Acta fabula
ISSN 2115-8037

Dossier critique
2013
Mars-Avril 2013 (volume 14, numéro 3)
titre article
Édouard Lee‑Six

« Relisez ! Relisez ! Ça alors, c’est trop fort1 ! » : lire & relire Beckett

La Revue des Lettres modernes, Samuel Beckett, n° 2 : « Parole, regard et corps », sous la direction de Llewellyn Brown, 2012, 222 p, EAN 9782256911651.

Variations d’échelle

1L’article de Guillaume Gesvret, « Espace et affect dans les dernières œuvres de Beckett : variations d’échelle », est caractéristique de l’esprit de l’ensemble de l’ouvrage collectif intitulé Samuel Beckett 2 : « Parole, regard et corps ». L’auteur y examine le « principe de disproportion » chez Beckett, analysant les paradoxes « du resserrement extrême ou de la béance sans fin » (p. 91) dans le théâtre beckettien avec une subtilité des plus convaincantes. En partant du constat que l’écriture de Beckett est « une écriture qui déstabilise les conditions de tout repérage » (p. 92), G. Gesvret retrouve cet enjeu concentré dans la problématique de l’échelle : « l’échelle éprouve donc chez Beckett cette référence perdue (…) dans les deux sens : comme expérience d’un affect angoissé et comme travail critique et plastique » (p. 92). Par le biais des échelles, cet article tisse des rapports entre la question du grotesque, le dynamisme linguistique et des questions concrètes de mise en scène. En cela, G. Gesvret pose les bases des réflexions qui traversent Samuel Beckett 2 — notamment l’observation, faite par Llewellyn Brown, que « l’espace dans l’œuvre de Samuel Beckett est générateur d’étrangeté » (p. 105).

## Données enregistrées
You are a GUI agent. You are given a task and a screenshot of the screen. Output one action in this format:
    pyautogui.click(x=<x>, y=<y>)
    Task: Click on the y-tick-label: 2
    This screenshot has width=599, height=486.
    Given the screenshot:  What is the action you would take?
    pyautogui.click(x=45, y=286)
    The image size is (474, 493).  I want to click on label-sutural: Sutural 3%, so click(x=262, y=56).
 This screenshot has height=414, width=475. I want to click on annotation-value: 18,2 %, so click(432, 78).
...
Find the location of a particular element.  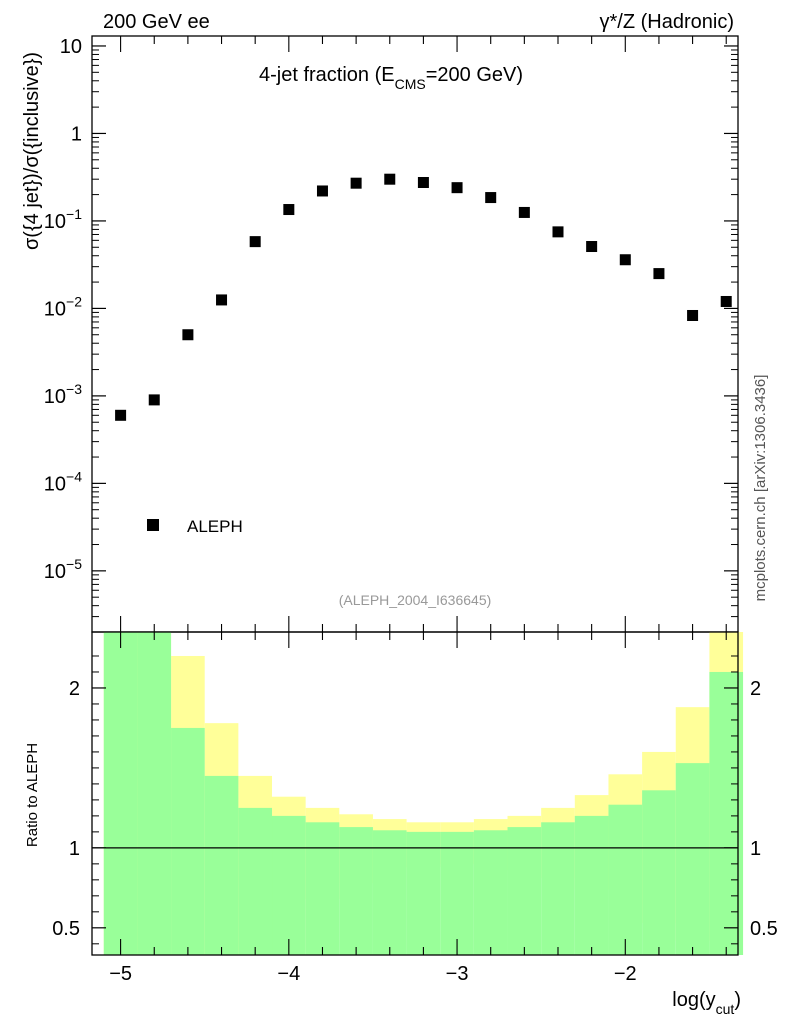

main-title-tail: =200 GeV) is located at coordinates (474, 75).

## Travail demandé
Poursuivez, s'il vous plaît, le compte rendu sur Beckett à partir de l'endroit où il s'arrête. Ce matériel n'est pas nécessaire.

## Résultat
2En particulier, d’après G. Gesvret, le souci de la mesure qui parcourt toute l’œuvre de Beckett devient une recherche de la disproportion à partir des années soixante. Ceci se manifeste tout d’abord par une réduction et un resserrement : des petits corps qui sont soit atteints de nanisme ou qui vivent dans un monde à échelle réduite, voire « en cours de réduction » (p. 94), mais aussi — et peut‑être G. Gesvret aurait‑il pu en parler davantage — de l’espace dans lequel se déroule le drame (on pense, par exemple, au cloisonnement de W2, M, et W1 dans Comédie), et, tout simplement, de l’ampleur de l’œuvre elle‑même qui se resserre de plus en plus, comme on le voit dans les cinq pages qui font toute la longueur de Solo. Le discours de G. Gesvret sur l’espace est enrichi par l’idée lacanienne de l’infans, ou encore de la marge (« Le désir s’ébauche dans la marge ») — la potentialité du petit corps ou du petit espace. L. Brown relève cette pensée lacanienne dans l’article qui suit celui de G. Gesvret, mais dans une autre perspective, celle du besoin. Les deux articles, centrés il est vrai sur des questions différentes, convergent dans leur sensibilité au processus beckettien de « prêter au petit une intentionnalité » (p. 106). Ajoutons cependant que les disproportions de G. Gesvret ne s’articulent pas uniquement à la question du rapetissement, mais aussi de l’infini, provoquant des « moments de vertige » (p. 100) et donc des « points d’arrêt qui relient deux espaces hétérogènes » (p. 100).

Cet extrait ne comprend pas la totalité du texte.